O comunicado também afirma que o inquérito está em fase inicial de juntada de documentos e provas, e que seria prematuro divulgar conclusões neste momento. O Exército assegurou que o acesso ao material já produzido está disponível à defesa da família, tanto pelo sistema eletrônico e-proc quanto fisicamente nas instalações do quartel.

“O Comando da 2ª Brigada de Cavalaria Mecanizada solidariza-se com a família do militar falecido e reforça o intuito de esclarecer todos os fatos, de maneira imparcial e respeitando o devido processo legal”, diz trecho da nota.

Confira a integra da nota enviada pelo assessoria do Esquadrão de Comando da 2ª Brigada de Cavalaria Mecanizada:

O Comando da 2ª Brigada de Cavalaria Mecanizada informa que o Inquérito Policial Militar (IPM), aberto em 16 de setembro de 2025, na data do fato ocorrido, referente ao óbito do 1º Ten Felipe Borsa Lago, corre em segredo de justiça, tendo o sigilo do processo investigativo preservado a fim de se obterem todas as informações necessárias para o esclarecimento dos fatos, conforme o previsto no Art. 16 do Código de Processo Penal Militar (Decreto-Lei Nº 1.002, de 21 de outubro de 1969).

Os trabalhos atinentes à emissão do laudo pericial encontram-se sob a responsabilidade exclusiva do Instituto Geral de Perícias do RS, a fim de que sejam alcançadas a imparcialidade e a transparência na apuração dos fatos. Até o presente momento, o laudo ainda não foi finalizado.

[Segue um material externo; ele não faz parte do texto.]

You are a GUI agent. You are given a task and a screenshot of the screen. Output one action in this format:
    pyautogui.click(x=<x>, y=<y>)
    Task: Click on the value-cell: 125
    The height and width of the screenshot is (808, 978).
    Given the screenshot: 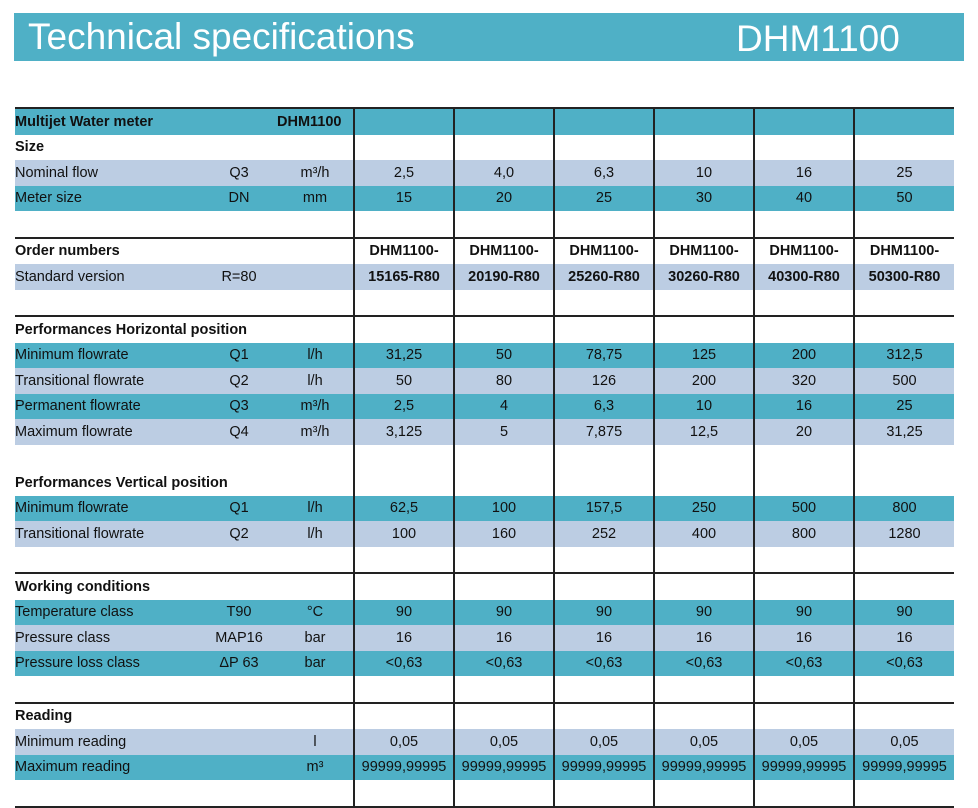 What is the action you would take?
    pyautogui.click(x=704, y=355)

Por fim, este Comando informa que o IPM está em fase inicial de juntada de documentos e provas, e é prematuro prestar quaisquer esclarecimentos conclusivos, além dos que a defesa da família já tem conhecimento, uma vez que o acesso ao material já produzido está à disposição via E-Proc e, fisicamente, nas instalações deste Quartel-General.

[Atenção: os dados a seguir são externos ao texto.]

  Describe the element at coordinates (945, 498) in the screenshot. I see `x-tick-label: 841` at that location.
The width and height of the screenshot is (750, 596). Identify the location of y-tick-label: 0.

O Comando da 2ª Brigada de Cavalaria Mecanizada solidariza-se com a família do militar falecido e reforça o intuito de esclarecer todos os fatos, de maneira imparcial e respeitando o devido processo legal.

Bei – Edição: Montedo.com

Respostas de 2

  1. Acho estranho um oficial dentista estar tirando serviço de oficial de dia em uma Subunidade Militar, médicos e dentistas tiram serviço de plantão em Hospitais ou Postos médicos militares.

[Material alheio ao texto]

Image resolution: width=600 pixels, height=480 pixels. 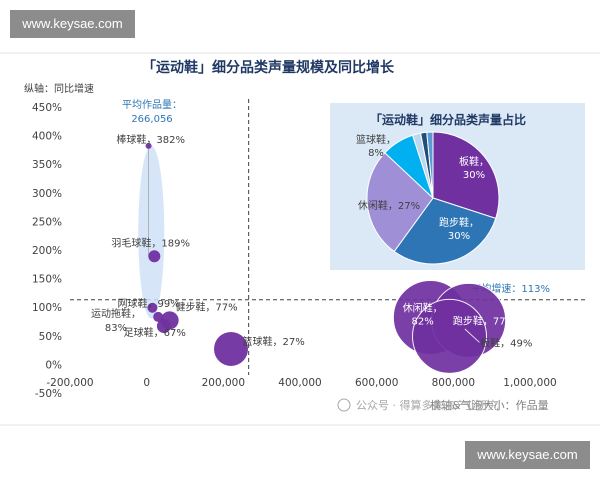 What do you see at coordinates (47, 308) in the screenshot?
I see `y-tick-label: 100%` at bounding box center [47, 308].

  2. O Rio Grande do Sul foi palco de duas tragédias em suas unidades militares com as mortes do 2º Tenente Felipe Borsa Lago em Uruguaiana e do Soldado Eduardo Barcelos de Oliveira em São Borja.

    O Tenente Lago, que servia como dentista, foi encontrado morto em seu quartel em 16 de setembro de 2025 em Uruguaiana.

    Menos de um mês depois, o Soldado Oliveira, de apenas 19 anos, teve sua morte confirmada em sua unidade militar no dia 09 de outubro de 2025 na cidade de São Borja.

    As circunstâncias exatas de ambos os óbitos estão sob investigação.

    Alerta sobre Riscos e Pressão na Carreira Militar

    Estes dois casos, ocorridos em um período tão curto, acendem um sério alerta sobre as pressões e os riscos inerentes à carreira militar, que vão além das operações de combate e treinamento.

    A rotina em quartéis, que envolve alto nível de estresse, hierarquia rígida e afastamento da família, pode ter um impacto significativo na saúde mental e física dos profissionais.

    A necessidade de suporte contínuo para lidar com o peso e as exigências da profissão torna-se evidente diante de perdas tão precoces.